- Nickname: Palus
- Palus Location in Maharashtra, India
- Coordinates: 17°05′N 74°28′E﻿ / ﻿17.083°N 74.467°E
- Country: India
- State: Maharashtra
- District: Sangli
- Established: 1999

Government
- • Type: Municipal council
- • Body: Palus Municipal Council

Area
- • Total: 297 km^{2} (115 sq mi)

Population (2011)
- • Total: 164,909
- • Density: 555/km^{2} (1,440/sq mi)
- Demonym: Paluskar

Languages
- • Official: Marathi
- Time zone: UTC+5:30 (IST)
- ISO 3166 code: IN-MH
- Vehicle registration: MH-10
- Nearest Cities: Sangli, Tasgaon, Kolhapur, Karad, uran islampur
- Lok Sabha constituency: Sangli
- Vidhan Sabha constituency: Palus Kadegaon
- Website: http://www.click2palus.com

= Palus, Maharashtra =

Palus is a city and municipal council in sangli district.

In Palus, Grapes production is also done on a very large scale and grapes of Palus are widely known. The grapes here are also sold abroad.

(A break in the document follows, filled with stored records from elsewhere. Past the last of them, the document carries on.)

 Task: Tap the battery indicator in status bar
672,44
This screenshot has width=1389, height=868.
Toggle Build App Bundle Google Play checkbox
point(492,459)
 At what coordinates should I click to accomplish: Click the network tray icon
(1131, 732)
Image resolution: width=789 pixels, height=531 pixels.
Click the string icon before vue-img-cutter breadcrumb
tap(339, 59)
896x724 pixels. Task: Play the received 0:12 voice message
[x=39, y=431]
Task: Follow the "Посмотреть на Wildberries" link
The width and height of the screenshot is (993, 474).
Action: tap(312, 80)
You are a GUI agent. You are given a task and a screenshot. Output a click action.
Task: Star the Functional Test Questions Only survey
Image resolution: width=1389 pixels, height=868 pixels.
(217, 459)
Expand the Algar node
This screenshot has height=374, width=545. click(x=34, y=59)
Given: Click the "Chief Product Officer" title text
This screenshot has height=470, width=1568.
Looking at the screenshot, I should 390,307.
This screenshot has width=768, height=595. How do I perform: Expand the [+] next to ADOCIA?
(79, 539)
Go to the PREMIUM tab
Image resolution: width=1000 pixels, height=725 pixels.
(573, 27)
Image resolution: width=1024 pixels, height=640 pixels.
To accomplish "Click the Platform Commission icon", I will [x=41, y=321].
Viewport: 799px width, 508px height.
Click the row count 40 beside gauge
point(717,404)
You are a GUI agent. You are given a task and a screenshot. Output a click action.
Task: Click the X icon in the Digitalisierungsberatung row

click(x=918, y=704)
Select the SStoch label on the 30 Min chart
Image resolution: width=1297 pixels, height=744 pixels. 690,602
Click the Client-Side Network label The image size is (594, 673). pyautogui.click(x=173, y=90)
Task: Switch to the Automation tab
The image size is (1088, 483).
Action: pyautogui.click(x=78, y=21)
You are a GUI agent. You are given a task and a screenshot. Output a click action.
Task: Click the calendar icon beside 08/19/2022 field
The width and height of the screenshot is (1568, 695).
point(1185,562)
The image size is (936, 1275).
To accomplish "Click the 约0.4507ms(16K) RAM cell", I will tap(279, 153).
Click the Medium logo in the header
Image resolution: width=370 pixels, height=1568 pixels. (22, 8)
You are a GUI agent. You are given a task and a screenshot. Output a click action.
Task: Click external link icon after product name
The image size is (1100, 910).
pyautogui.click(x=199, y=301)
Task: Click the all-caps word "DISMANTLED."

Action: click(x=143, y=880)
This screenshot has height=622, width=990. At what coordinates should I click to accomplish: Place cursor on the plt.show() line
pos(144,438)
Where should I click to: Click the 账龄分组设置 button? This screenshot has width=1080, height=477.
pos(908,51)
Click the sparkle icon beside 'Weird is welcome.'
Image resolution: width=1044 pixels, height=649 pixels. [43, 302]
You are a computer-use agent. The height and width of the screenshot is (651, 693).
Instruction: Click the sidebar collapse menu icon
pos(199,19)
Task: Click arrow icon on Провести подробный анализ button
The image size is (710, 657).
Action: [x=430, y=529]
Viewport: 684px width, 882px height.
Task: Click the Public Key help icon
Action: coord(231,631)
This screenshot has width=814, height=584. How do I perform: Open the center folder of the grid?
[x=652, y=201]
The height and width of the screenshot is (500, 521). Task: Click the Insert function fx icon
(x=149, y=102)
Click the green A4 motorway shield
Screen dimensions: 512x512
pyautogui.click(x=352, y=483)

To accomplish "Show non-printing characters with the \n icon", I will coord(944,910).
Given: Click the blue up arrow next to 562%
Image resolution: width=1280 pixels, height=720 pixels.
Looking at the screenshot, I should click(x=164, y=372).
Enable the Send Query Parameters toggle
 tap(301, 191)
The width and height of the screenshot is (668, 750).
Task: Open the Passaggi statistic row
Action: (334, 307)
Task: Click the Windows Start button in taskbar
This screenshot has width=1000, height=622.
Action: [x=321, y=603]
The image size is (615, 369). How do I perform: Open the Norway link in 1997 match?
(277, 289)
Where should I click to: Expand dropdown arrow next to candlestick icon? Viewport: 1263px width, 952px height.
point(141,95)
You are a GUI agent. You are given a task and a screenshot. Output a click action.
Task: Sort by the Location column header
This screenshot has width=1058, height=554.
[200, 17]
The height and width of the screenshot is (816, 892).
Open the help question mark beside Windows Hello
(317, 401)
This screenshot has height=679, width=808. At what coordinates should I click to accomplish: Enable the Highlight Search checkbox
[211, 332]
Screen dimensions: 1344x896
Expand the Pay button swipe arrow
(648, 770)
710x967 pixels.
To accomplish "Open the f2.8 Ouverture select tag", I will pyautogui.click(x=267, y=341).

Grapes are grown here using new technologies and different methods.

==Demographics==

Palus taluka had a population of 164,909, entirely in rural areas. The sex ratio is 933 females per 1000 males and the literacy rate is 86.11%. 16,700 were under 6 years of age. Scheduled Castes and Scheduled Tribes make up 11.15% and 0.71% of the population respectively.

At the time of the 2011 census, 94.27% of the population spoke Marathi and 2.93% Hindi as their first language.

==Industrial zone, MIDC & other==
The industrial zone of Palus produces various parts in foundry, full finished machining on it as per requirement . It is home to the Krishna Valley Wine Park, Krishna-verala spinningmills and a marketplace with hardware and construction shops.

India's second oldest industrial township kirloskarvadi is located in palus taluka.

Kirloskar Brothers is located about 4 kilometers from Palus. Corporations are located in Kirloskarvadi include Kirloskar Ebara Pumps limited (KEPL), Kirloskar Brothers Limited (KBL) and other steelwork firms.

- Palus mini MIDC, palus
- Sandgewadi (Palus) MIDC, palus
- Sawantpur Vasahat
- Famous Milk dairies in large scales
- Valves and water pumps manufacturers, machine shops, foundries, cnc machine shops.
- Grapes farming in large scale
- Tiles and hardware markets are also in large scale
- Hindustan petroleum corporation limited (HPCL) Gas bottling plant and gas and petrol supply unit, Hajarwadi (Bhilawadi railway station)

== Education ==
- Laxmanrao Kirloskar School & Junior College.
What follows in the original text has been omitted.